家族で健康に興味のある家庭や家庭菜園で野菜を作ってみたい人などは挑戦しやすい植物だと言えます。また、健康に関して関心が無い人でも、観賞用としても興味が持てる植物です。知られていませんが、とても綺麗な花を咲かせます。あまり見慣れないので、珍しく、見る人の目を楽しませてくれることは間違いありません。
育てるにあたっては、原産地の気候をまず考慮しなければなりません。原産地のインドをはじめとする東南アジアは高温多湿です。日本でも似たような気候の場所で育ちやすいと言えます。沖縄や鹿児島の一部など暖かい場所で栽培が盛んなのにも納得できます。日本本土でも栽培は十分にできますが、東北地方や北海道では寒すぎるので工夫が必要です。
これらの地域でどうしても栽培したい場合には、ビニールハウスや室内など温暖な気候を再現できるような環境が必要です。また、日光をとても好む植物なので日当たりにも気を付けましょう。色々な種類のウコンがあるため、種類に応じて特徴も異なれば育て方も変わってきます。自分が育てようとする種の品種を知り、それに応じた環境を用意してあげなければなりません。
種付けや水やり、肥料について
日本で一般的に需要があるのは秋ウコンです。この種類は暖かくなった春から初夏にかけて種付けをするのが望ましいです。しかし、年によっては四月でも急に寒くなって雪が降ったり霜が降りたりすることがあります。寒さが苦手な植物にとって霜は大敵です。早すぎる種付けは失敗することがあります。時期を見計らってフライングすることのないようにしましょう。
暖かくなって霜の心配が無くなる頃までに、土壌の準備を始めるのが良いでしょう。ウコンはとても多くの肥料を必要とする植物です。栄養分が多く含まれた土を購入するか、自分で数種類の肥料を混ぜてよく肥えた土壌を作らなければなりません。数週間前から肥料を入れよく耕しておきます。
乾燥を苦手とする植物でもあるので土も保水力に長けたものが望ましいです。準備も終わり、気温も暖かくなってきたら種付けを始めます。人差し指より少し深い目に穴を掘って植え、上からたっぷり土を被せます。隣に植える時は40センチメートルから50センチメートル距離を置きましょう。最後にたくさん水をやります。
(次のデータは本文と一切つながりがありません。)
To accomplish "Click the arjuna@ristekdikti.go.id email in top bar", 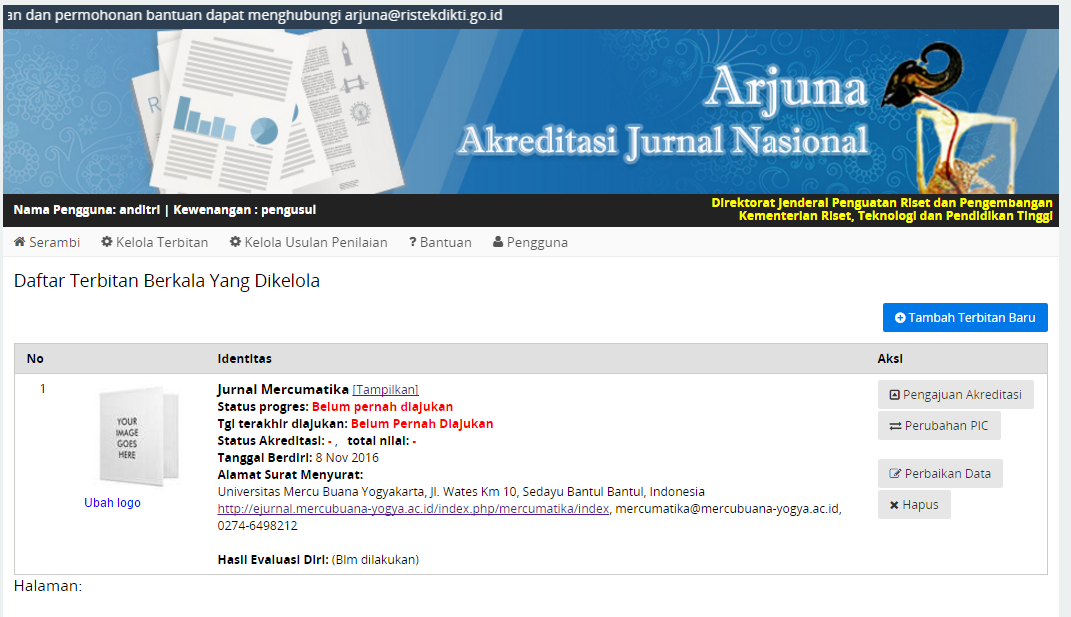I will pyautogui.click(x=423, y=16).
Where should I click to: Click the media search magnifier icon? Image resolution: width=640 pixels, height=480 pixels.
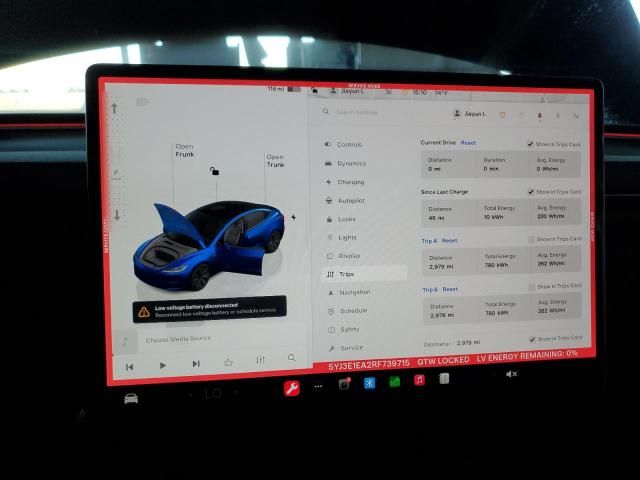292,357
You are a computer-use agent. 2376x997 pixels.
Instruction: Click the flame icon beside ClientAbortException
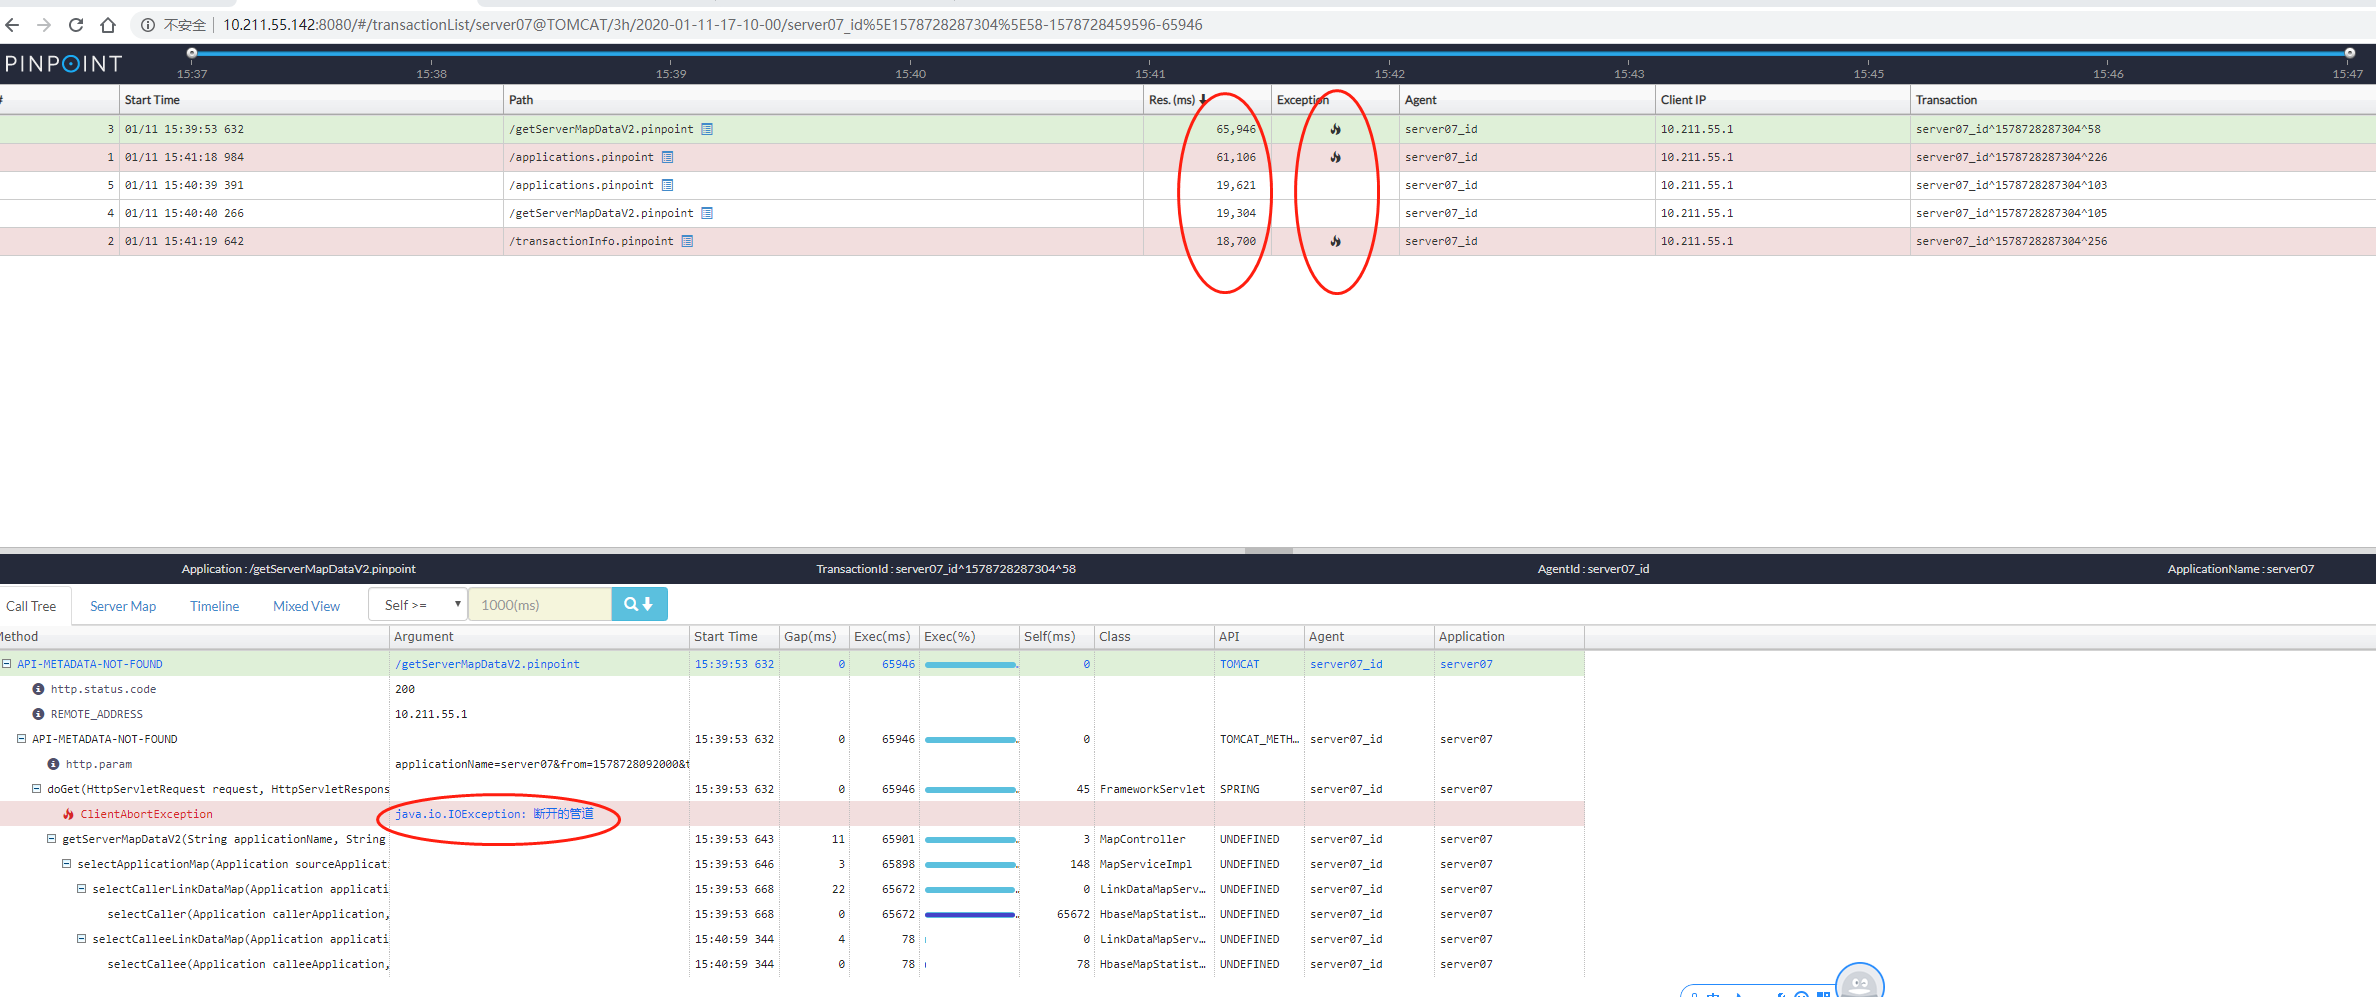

水分不足で乾燥しないように水やりを怠らないように注意しなければなりません。特に雨が少なく、夏を感じさせるような気温になってくる頃は、土が乾燥しがちになります。その場合、藁を敷くなど保湿の工夫をするか、水やりの回数を増やすなど対策をしなければなりません。他の植物と同じように、涼しい時間のうちに水を与えるように努めましょう。
増やし方や害虫について
家庭菜園をしたことがある人ならば経験したこともあるかもしれませんが、種を植えてから期待して待ち、待ちに待った根が出てきたまでは順調だったのに、大きくならずに枯れてしまうこともあります。その要因は色々考えられます。栄養が足りなかったのかもしれません。病に侵されている場合もありますし、害虫による被害があったのかもしれません。
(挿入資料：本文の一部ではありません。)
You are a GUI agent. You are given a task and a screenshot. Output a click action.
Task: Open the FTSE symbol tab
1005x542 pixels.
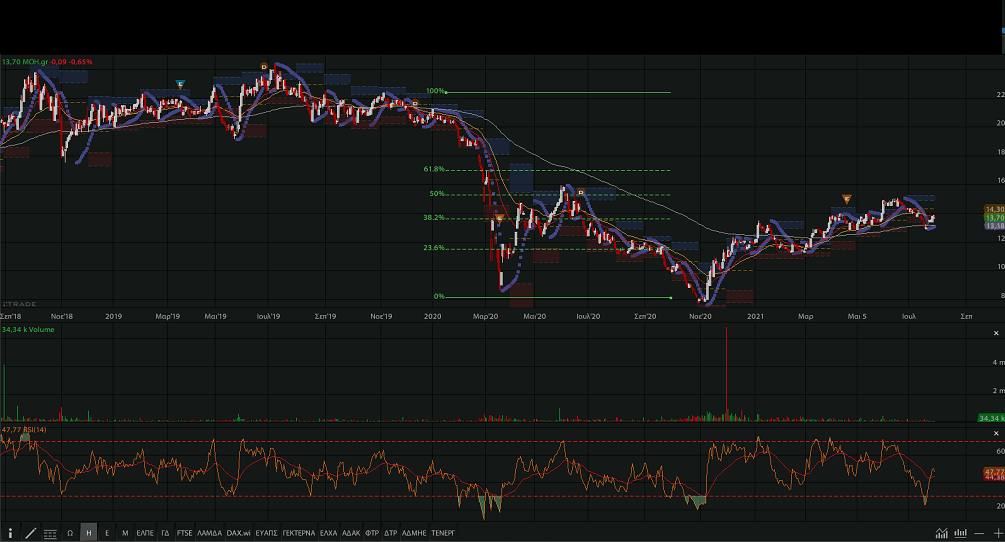point(184,534)
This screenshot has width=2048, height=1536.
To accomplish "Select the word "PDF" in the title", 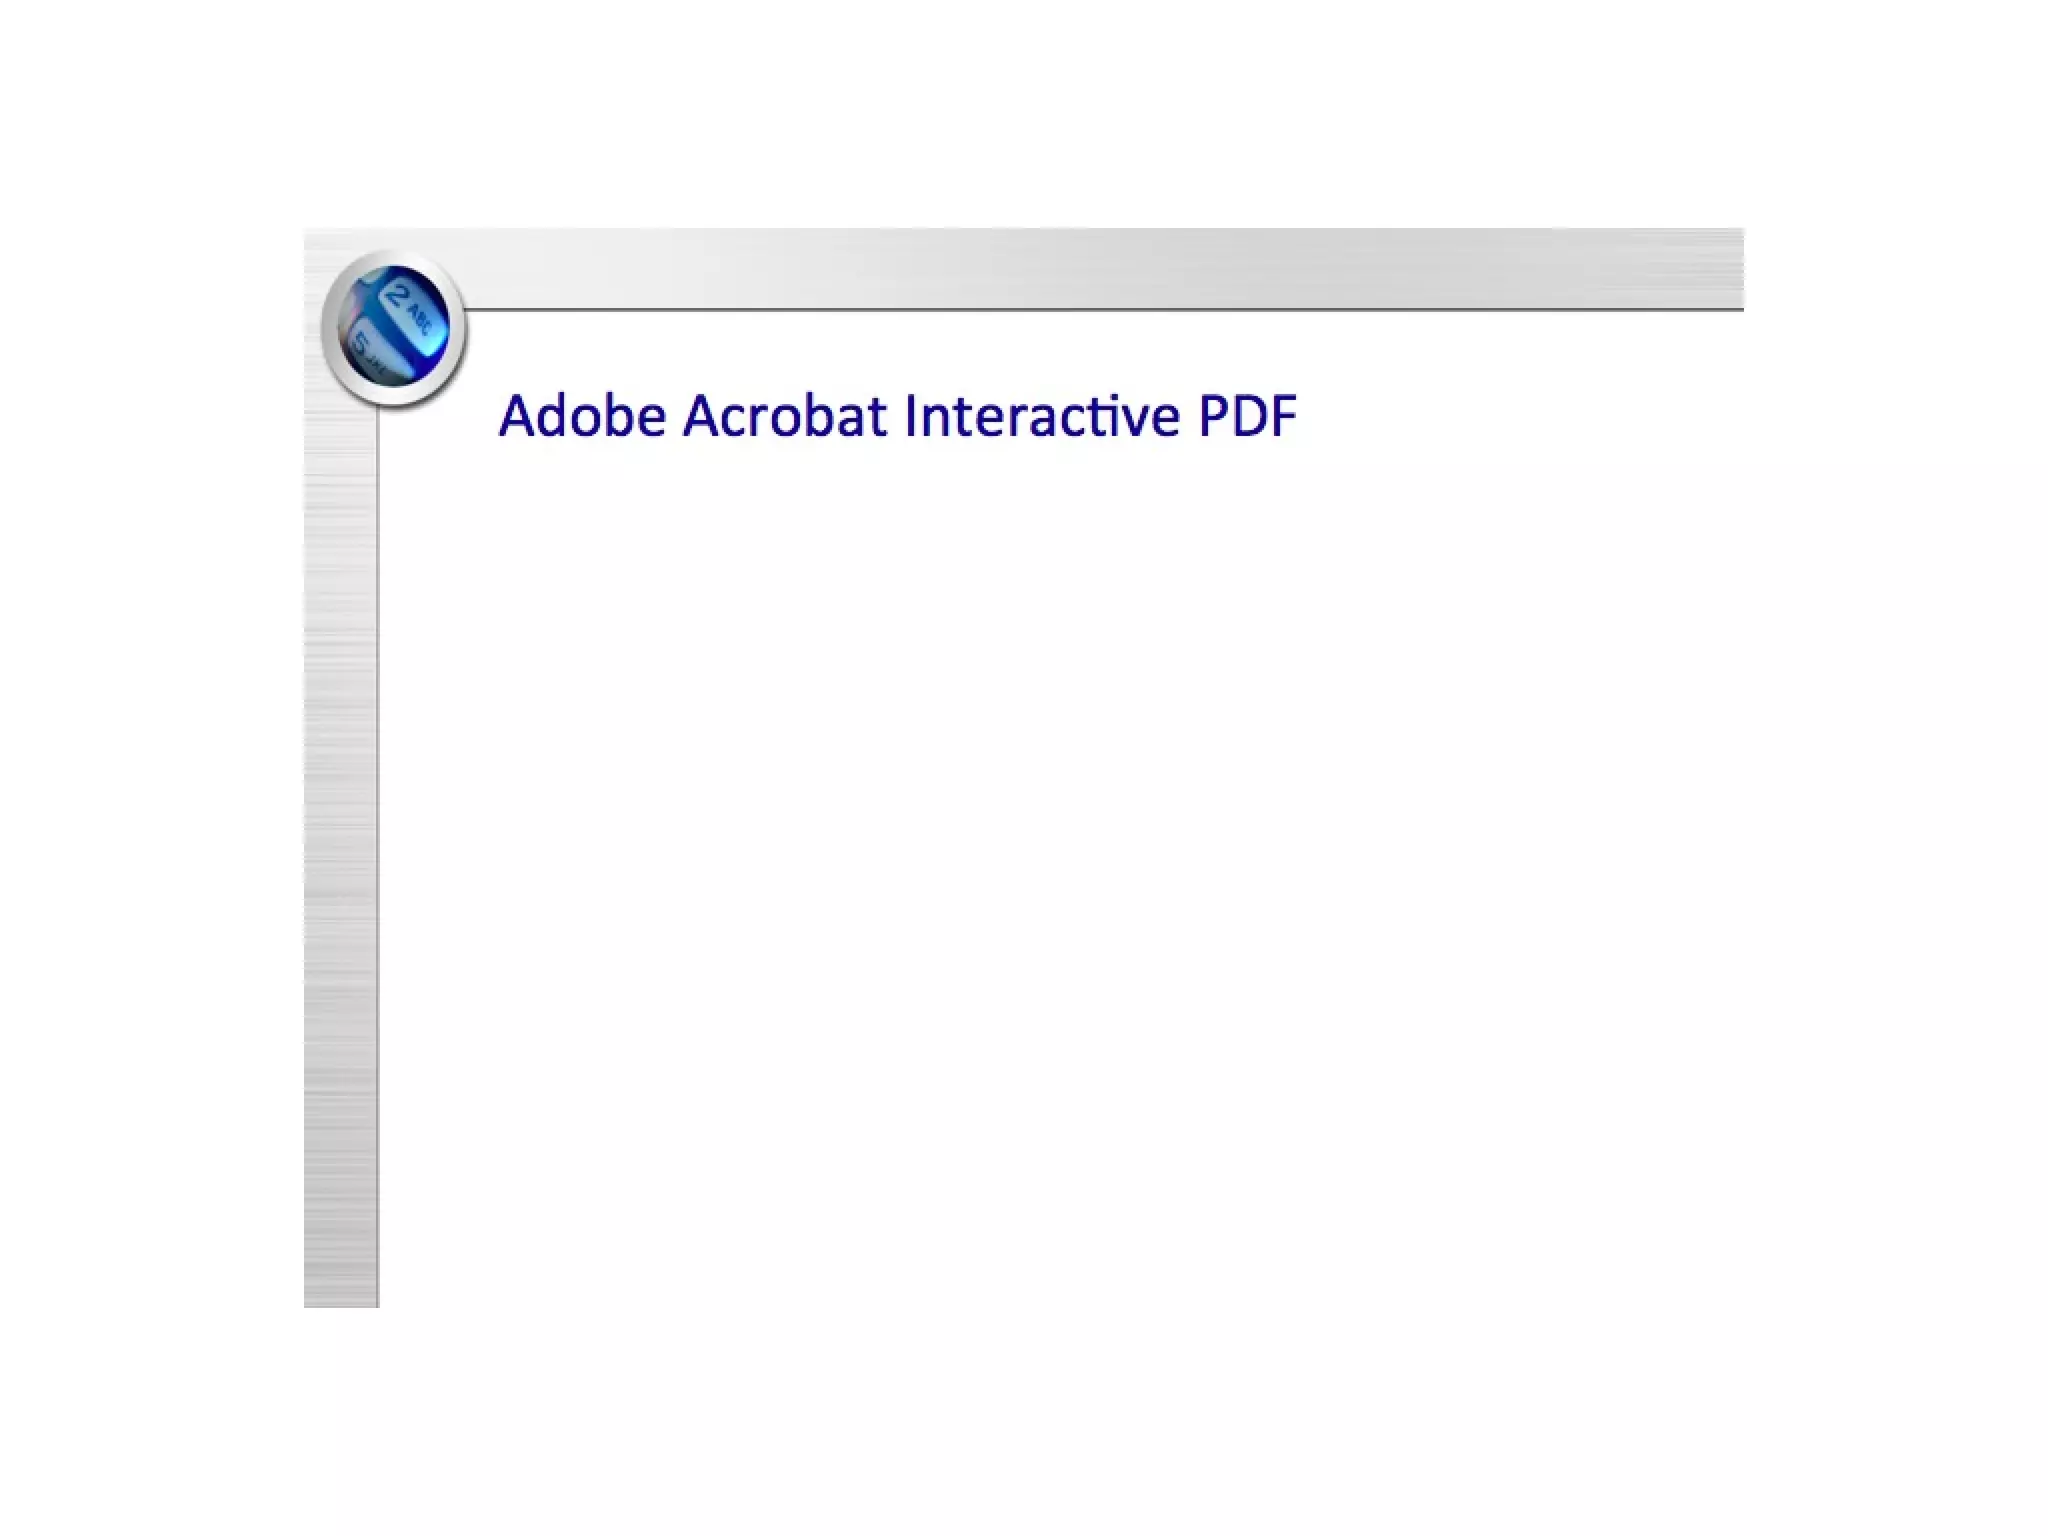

ウコンの栽培において、肥料不足は成長を妨げる要因ともなります。栄養分に関して、種付けの前に土壌の準備を一生懸命したことだけで満足するのではまだ足りません。種を植えてから2カ月ほど経つ7月頃からは1カ月に1回で良いので肥料を与えてやりましょう。ちょうど花を咲かせる頃です。
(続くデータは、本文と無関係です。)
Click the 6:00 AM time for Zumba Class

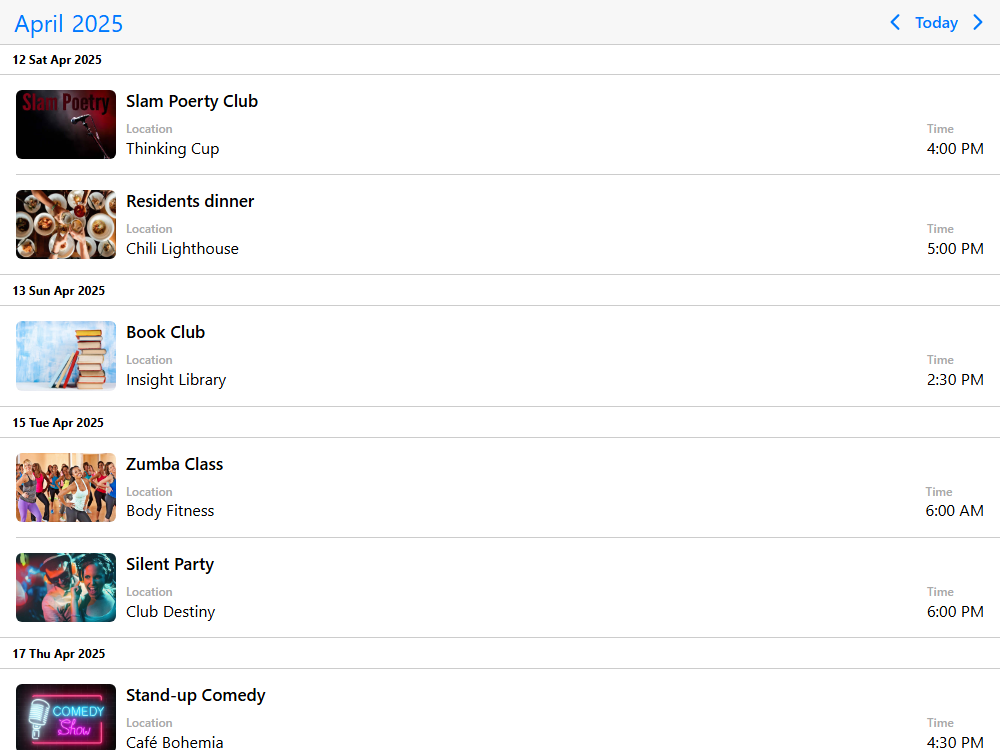coord(955,511)
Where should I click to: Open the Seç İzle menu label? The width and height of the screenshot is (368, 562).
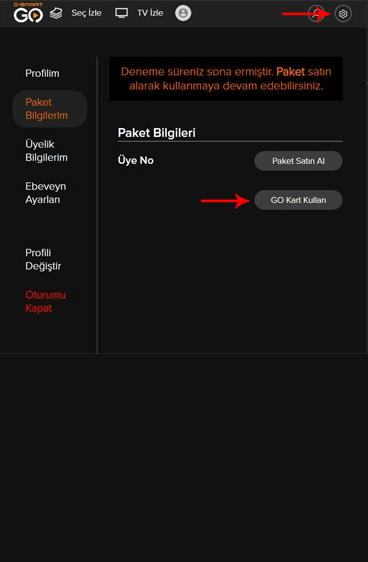click(x=86, y=13)
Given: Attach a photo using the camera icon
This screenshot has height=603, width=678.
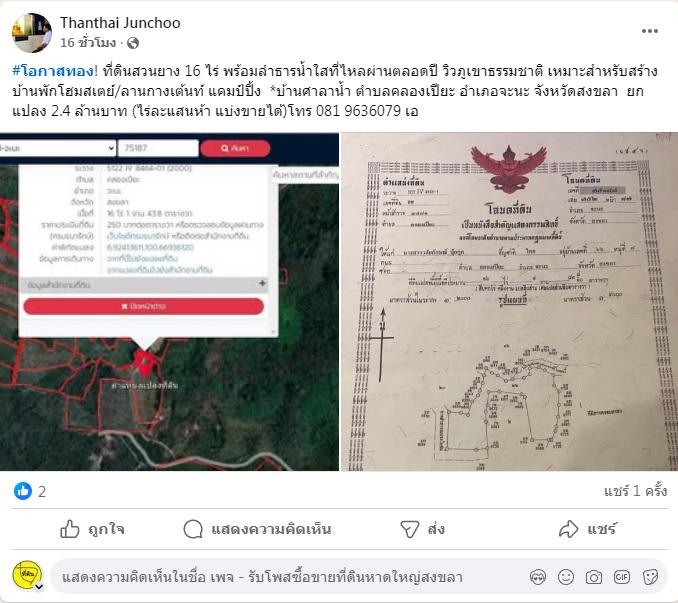Looking at the screenshot, I should [x=594, y=577].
この頃葉の高さや茎や根の大きさなどが一気に大きくなっています。根に関しては目で見えませんが、茎や葉と同様に確実に成長しています。また、害虫や病気に関しては、ウコンは比較的強い植物だと言われています。育てやすいとされる理由の一つでもあります。しかし、一般論であって全部に当てはまるわけではありません。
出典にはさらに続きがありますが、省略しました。